I hear Starbucks is looking for a location in these parts.
Paul Revere’s Bell
by Edward D. Hoch
Ellery Queen considered the mystery involving real historical figures the hardest type to write. “It is really a monumental task — so herculean a labor that your editors have never had the temerity to attempt it...The historical figure has to be convincing as well as authentic, and the scene, speech, and manners have to be projected with equal authenticity.” Mr. Hoch frequently brings real figures into his Alexander Swift stories, and does a fine job integrating them with fictional characters.
It was the spring of 1794, a time when British seizures of American ships in the Caribbean was becoming a major problem. Alexander Swift had arrived in Philadelphia to report to President Washington on continued progress with the Patowmack Canal, but he found that Washington had other things on his mind.
“It is always good to see you, Alexander,” he said, offering a firm handshake. “I hope your wife and son are well.”
“Very well, sir. And this city seems back to normal following the yellow-fever scourge.”
Washington nodded. “It’s difficult to remember how bad it was just six months ago. Now our attention is given over to foreign matters. The British are disrupting our trade with the West Indies. Jefferson wanted us to be firm with them, to retaliate in kind, but since he resigned as Secretary of State our policy has floundered a bit. My new Secretary, Edmund Randolph, is no Jefferson. Nonetheless, I am resisting retaliation and will send Chief Justice John Jay to London in hope of averting war. Our country is too young to risk another clash with the British.”
“Is there anything I can do?” Alexander asked, more out of habit than anything else.
President Washington eyed him for a moment, perhaps remembering all his earlier assignments, in the days of Benedict Arnold. “There is one thing,” he said slowly. “You can go to Boston and see about Paul Revere’s bell.”
Boston in 1794 was the third-largest city in the United States, with a population approaching 19,000. Built on a somewhat isolated peninsula connected to the rest of the state by a narrow strip of land called Boston Neck, it was the center of the universe for the new nation’s first immigrants. Though he was approaching his sixtieth birthday, Paul Revere remained the acknowledged leader of the city’s artisans, with his own foundry on Lime Street near the tip of North Boston and a silversmith shop on Anne Street.

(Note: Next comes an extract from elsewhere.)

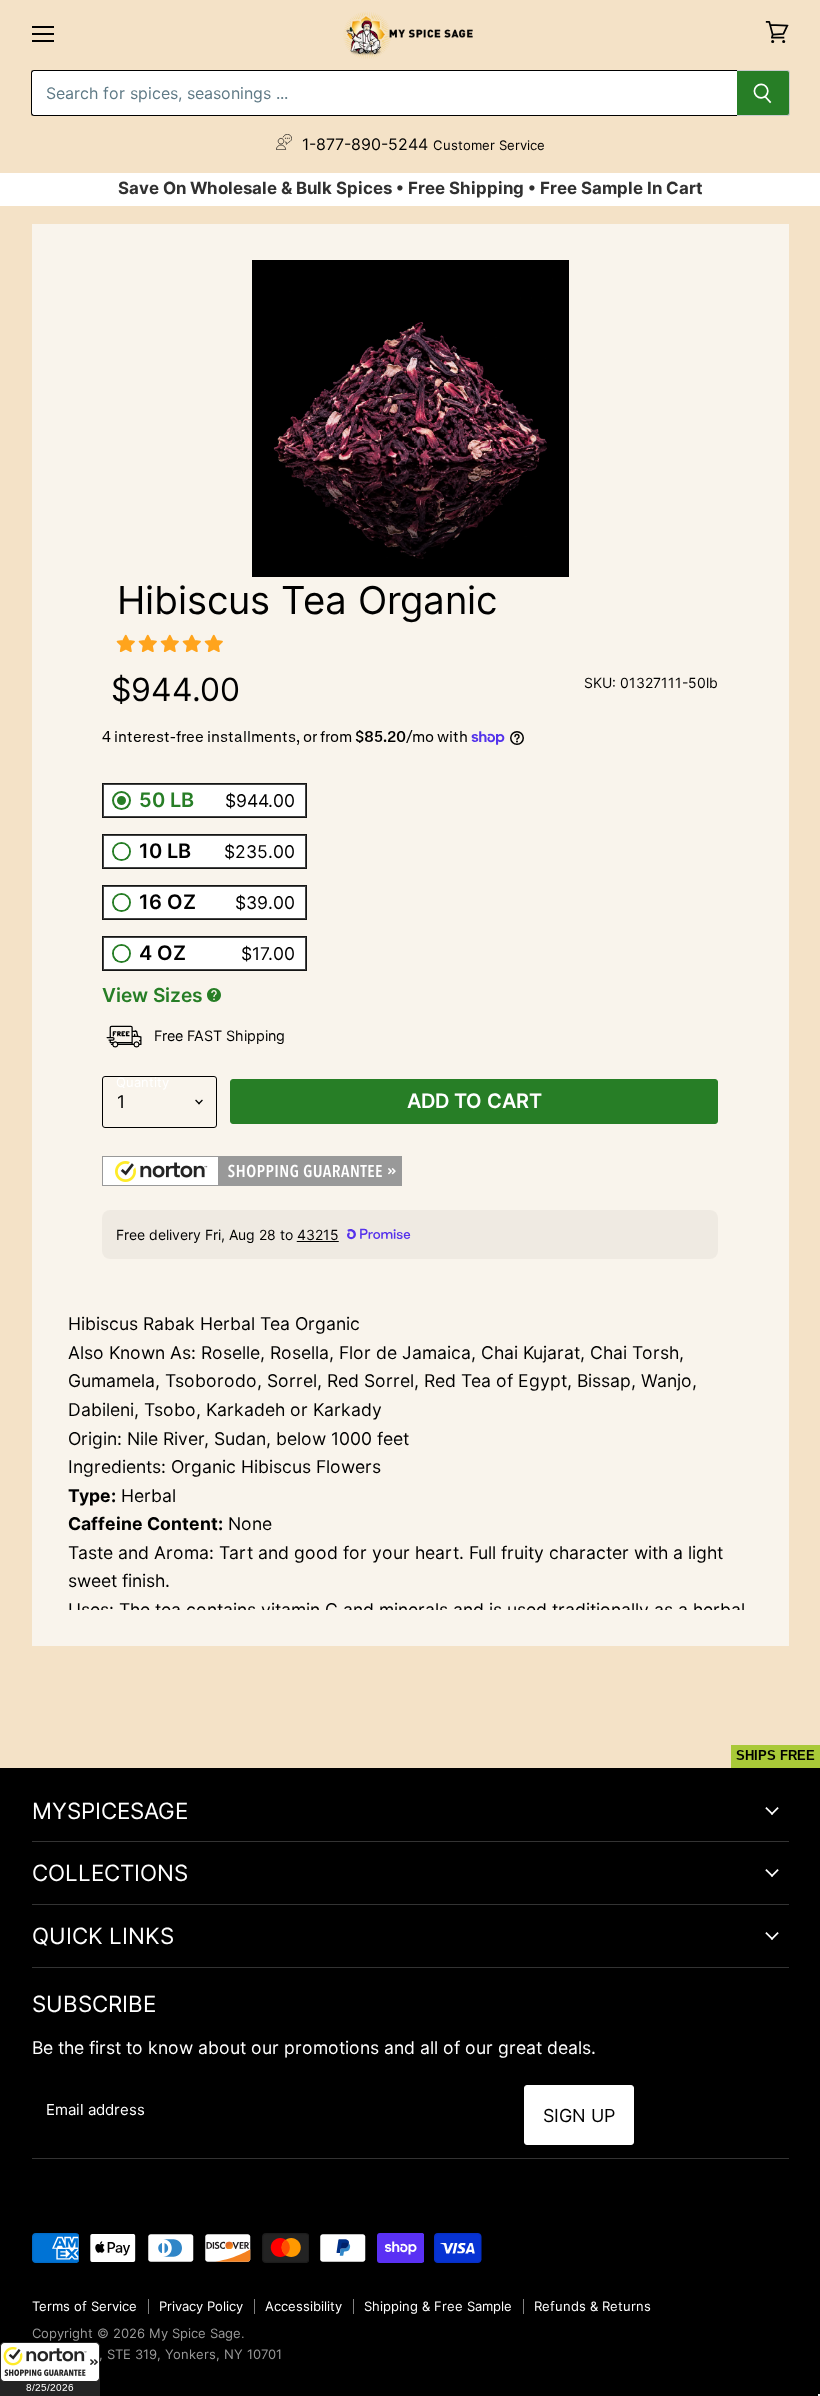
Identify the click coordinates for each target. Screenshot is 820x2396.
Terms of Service (84, 2306)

He received Alexander Swift on a cool May morning in his little office at the foundry, a place that brought back memories for Swift of the one north of West Point where the fabled Hudson Chain had been forged during the war years. “Sometimes I think Boston is a city of rope,” he told Swift after being complimented on the foundry. “From the earliest days there have been cordage factories here for the shipyards. Ropewalks, they call them. I have always dealt in sturdier stuff.”

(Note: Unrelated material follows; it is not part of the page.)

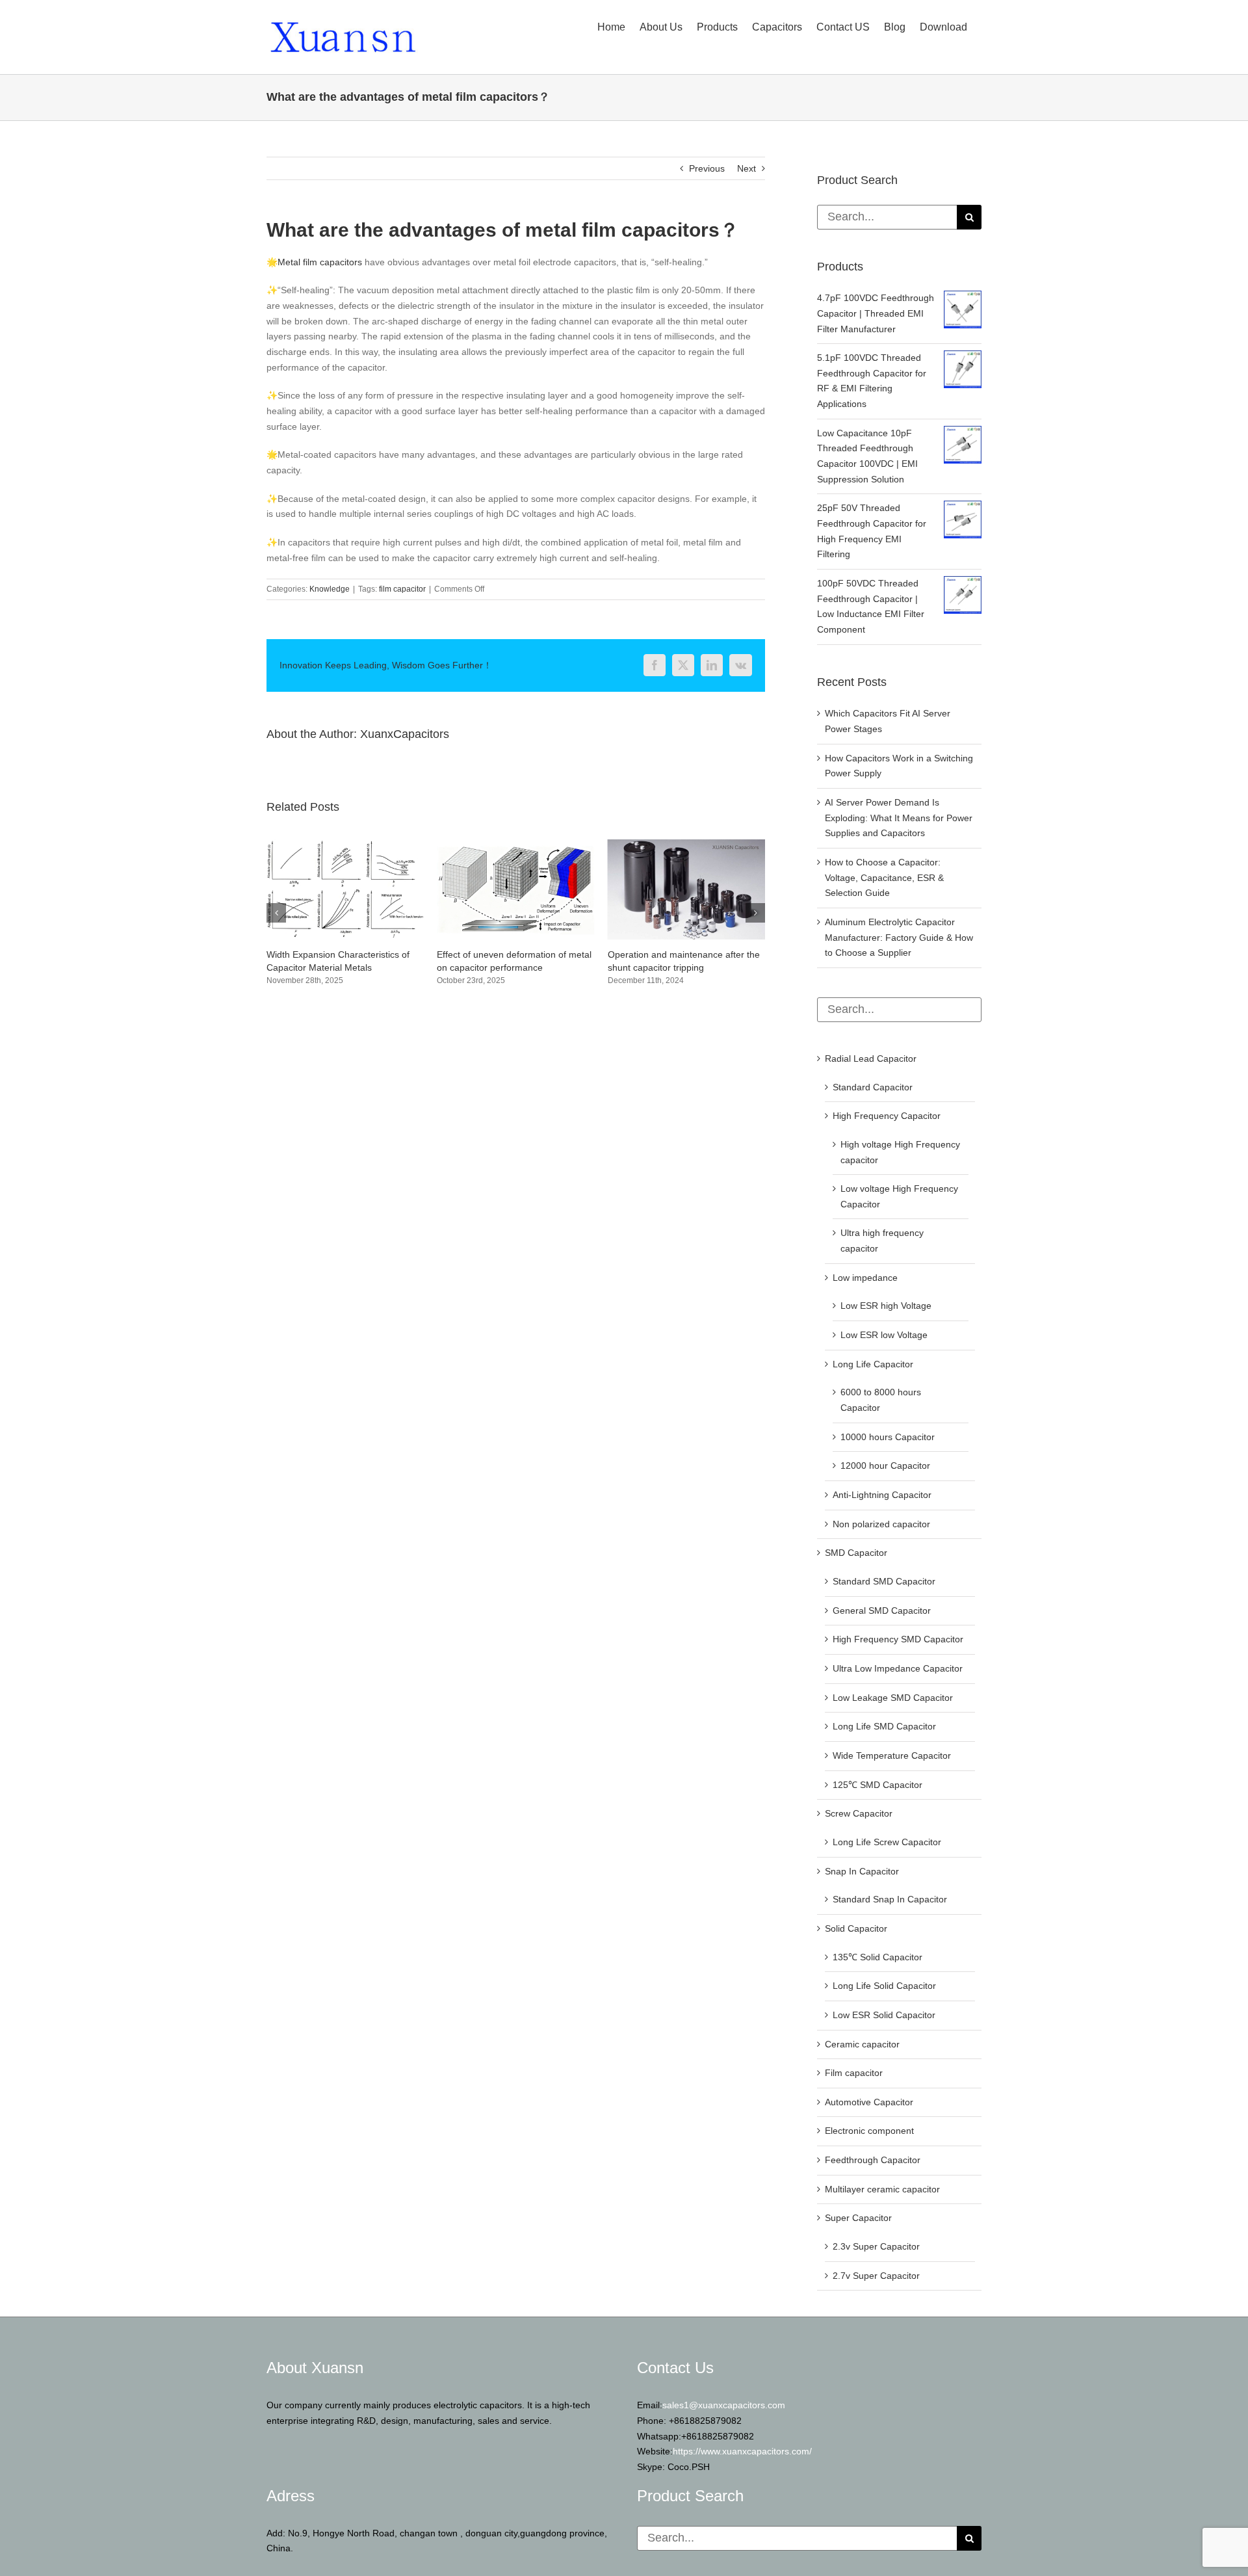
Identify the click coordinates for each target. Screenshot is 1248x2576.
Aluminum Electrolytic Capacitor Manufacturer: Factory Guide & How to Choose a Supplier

Paul Revere was a stout, dignified man with hair that was turning white and the beginning of a jowled appearance to his face. Swift wanted to ask him if he still rode horseback a great deal, but the remark might have seemed flippant. Instead he said, “President Washington tells me you have recently begun casting bells.”
“So I have, Mr. Swift. Sit down and let us take tea together. I cannot believe the President sent you to Boston to talk about my bells. I should never have informed him of my misgivings.”
An employee named Rossiter brought them a pot of tea and two cups, and Swift remarked, “You seem to have a good relationship with your workers.”
“I pay them well and treat them like human beings. I know I could hire men for less, but they wouldn’t be loyal like my people. John Rossiter has been with me for twenty years.”